__Text segment__
--*--

That’s something Jamal can speak to as well — after all, he’s paid to take this class five times now. He calls his time in this classroom “invaluable” and says he wants to become a venture capitalist one day that helps other startups.
The conversation carries on and Jamal notes how he’s an “all-or-nothing person.” Skvarla sees another teaching moment.
“I challenge you to correct yourself and say, ‘I have been an all or nothing person’ — it leaves you the option to be something else in the future,” she says. “It recognizes what you have done, but doesn’t define yourself as so final. You’ve been interacting with the world from a place of an all-or-nothing space, but that doesn’t mean that has to be who you are.”
4:10 p.m.
Over the past year, Skvarla has helped 29 inmates graduate from her 12-session entrepreneurship class, which culminates with business pitch presentation days attended by leaders in the community like Portland Mayor Charlie Hales — it’s like TechStars Demo Day, only with aspiring entrepreneurs behind bars.
Her company also offers “The Long Haul,” a separate program meant to help inmates land jobs and see their startup ideas come to fruition when they are released.
“The program is very popular with adults in custody at the Columbia River Correctional Institution and they seem to really enjoy what she teaches,” said Dawnell Meyer, an administrator with the Oregon Department of Corrections. “It seems to really focus on practical skills for working, regardless of whether you want to own your a business or work for someone else. We like that.”
As we ride back to her office in Northeast Portland, I ask Skvarla why she does this.
“To prove that we need to invest in people with criminal records,” she responds.
Skvarla explains that with the way the prison system is set up in the U.S., 95 percent of people eventually are released. But the problem, she said, is that they aren’t prepared to stay away from activities that got them in prison in the first place. The fact that they have a criminal record doesn’t help, either.
“If we don’t help them prepare to somehow be better at life, then all the coping mechanisms they used before, they’re going to kick in again,” she said. “There’s no logic to that — it’s like, oh, you did bad things, you went away, you come out, and now we’ll give you fewer tools to do better things. That makes no sense whatsoever — logically, emotionally, socially, whatever.”

--*--

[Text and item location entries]
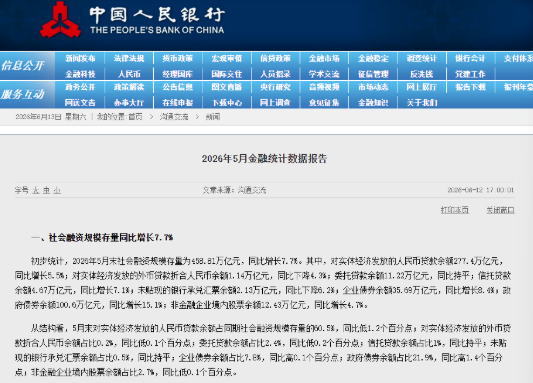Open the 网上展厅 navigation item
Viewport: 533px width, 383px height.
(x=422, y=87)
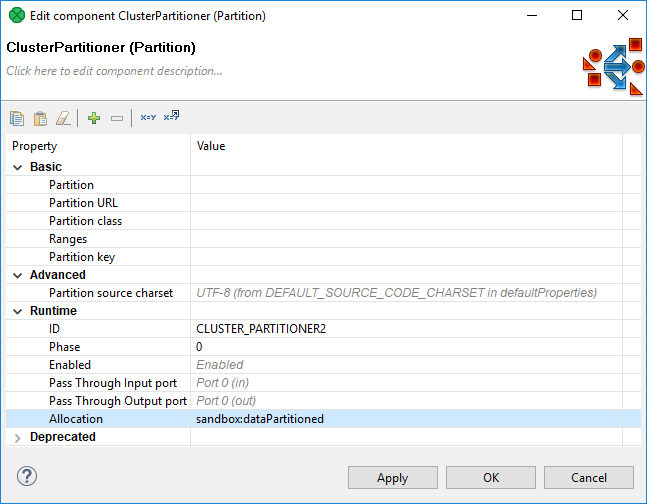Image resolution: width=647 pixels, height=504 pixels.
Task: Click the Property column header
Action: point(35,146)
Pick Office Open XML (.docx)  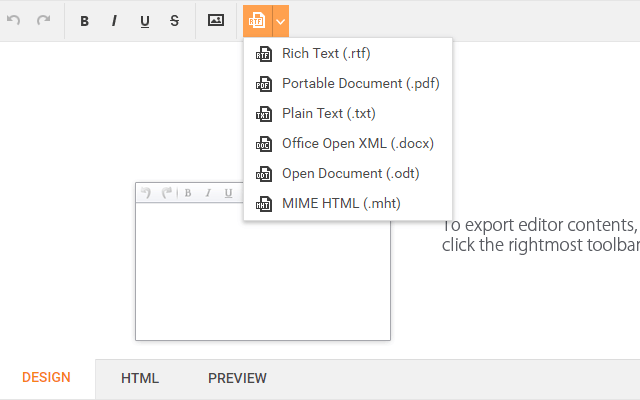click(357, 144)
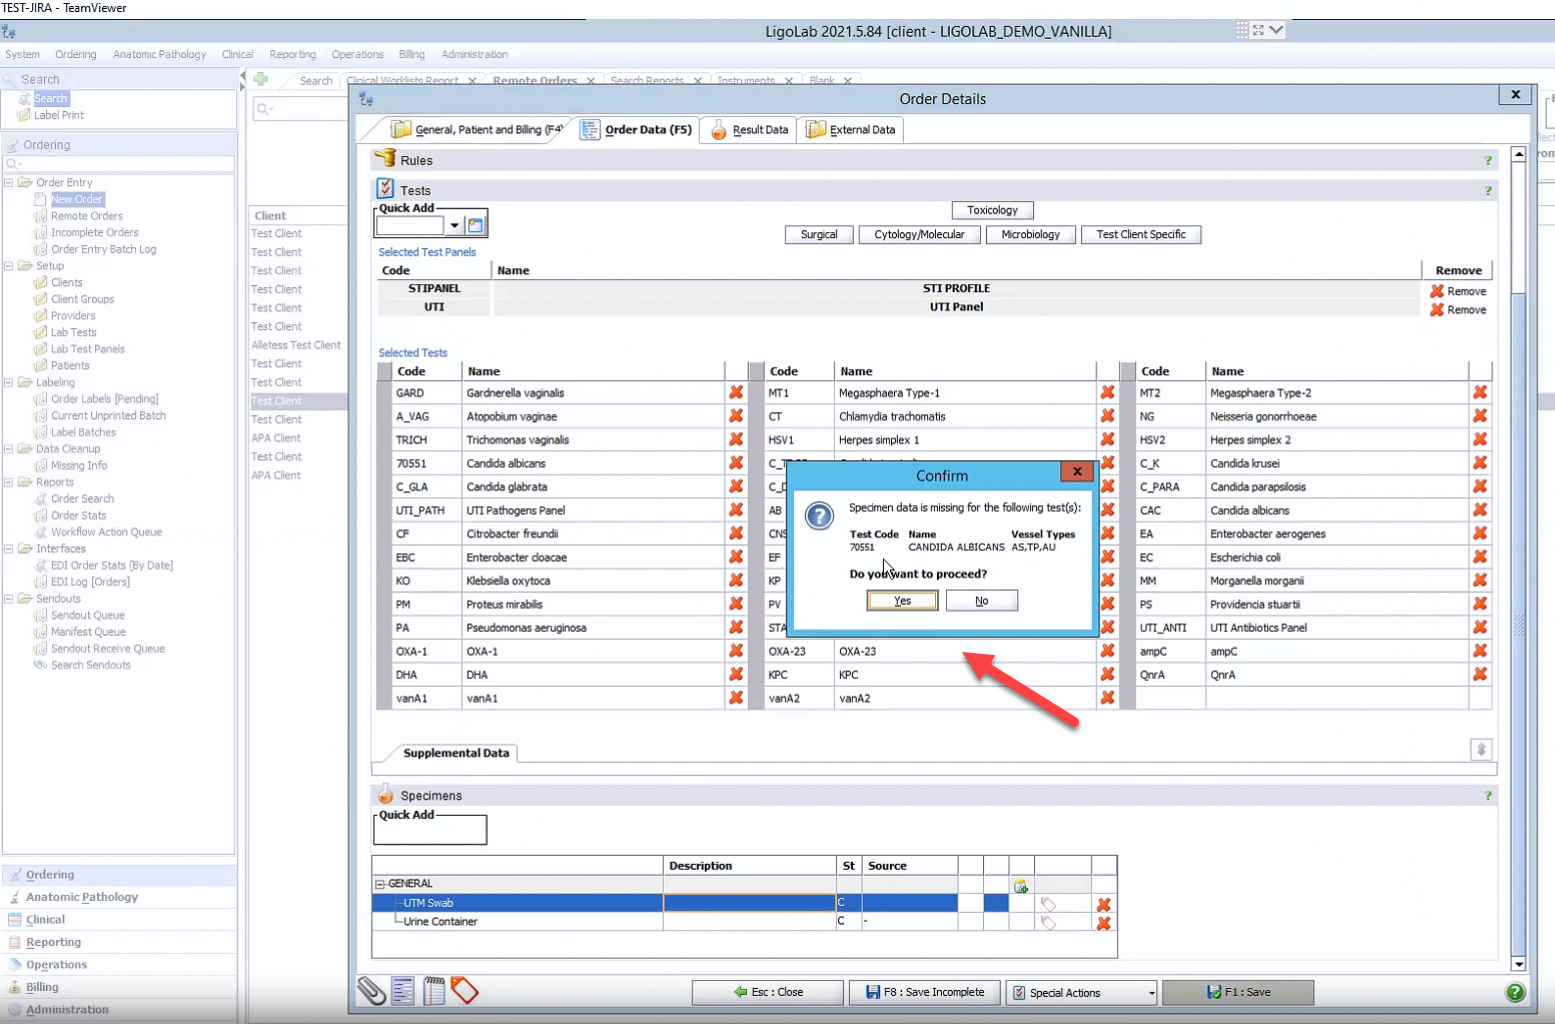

--*--

__Work to complete__
(A) Could you change "venture capitalist" to "angel investor" in the piece on Skvarla's entrepreneurship class for inmates, then give back the part starting with "That’s something Jamal" and going on through "another teaching moment."?
(B) What comes next in the piece on Skvarla's entrepreneurship class for inmates? Write the continuation from its last sentence onward.

__Answers for this exercise__
(A)
That’s something Jamal can speak to as well — after all, he’s paid to take this class five times now. He calls his time in this classroom “invaluable” and says he wants to become a angel investor one day that helps other startups.
The conversation carries on and Jamal notes how he’s an “all-or-nothing person.” Skvarla sees another teaching moment.

(B)
A Social Ignition, funded by private donations, is meant to be the support system that helps inmates gain the skills necessary to build a positive, productive lifestyle. It’s different than other classes offered inside prisons, most of which are based off traditional education models.
“The problem is, for most of these guys, traditional education didn’t work for them,” Skvarla said. “We’re not banking knowledge to them, saying that I know all the things and now you will know all the things. That’s not what this is about. It’s about finding our own answers to stuff.”
A Social Ignition also isn’t about second chances, nor is it something like The Innocence Project, Skvarla explains.
Instead, it’s a program that looks at life as a cumulative process — and one that focuses on a better future.
“I’m not going to judge why you did something illegal and whether or not that makes you a good person,” Skvarla said. “The point is, where are we going from here? And what can you take from that experience to propel you forward? Whether or not what we did in our experiences landed us in prison or not, we are all building on our experiences to take us to the next thing.”
Part of her company’s mission is to change the thinking outside of the prison gates, too. Skvarla brings in mentors each week — CEOs, entrepreneurs, people who have been incarcerated before — to help shift the stereotype and stigma that people assume exists among the inmates living behind bars.
It’s been a year since Skvarla first began teaching this class, and there are a few success stories already. Take, for example, Jason Buckley, who opened up a hot dog stand in Portland after leaving prison and graduating from A Social Ignition.
Skvarla said there’s a culture building around the class, one that’s somewhat of a counter-culture to playing poker, watching TV, or other activities available to inmates.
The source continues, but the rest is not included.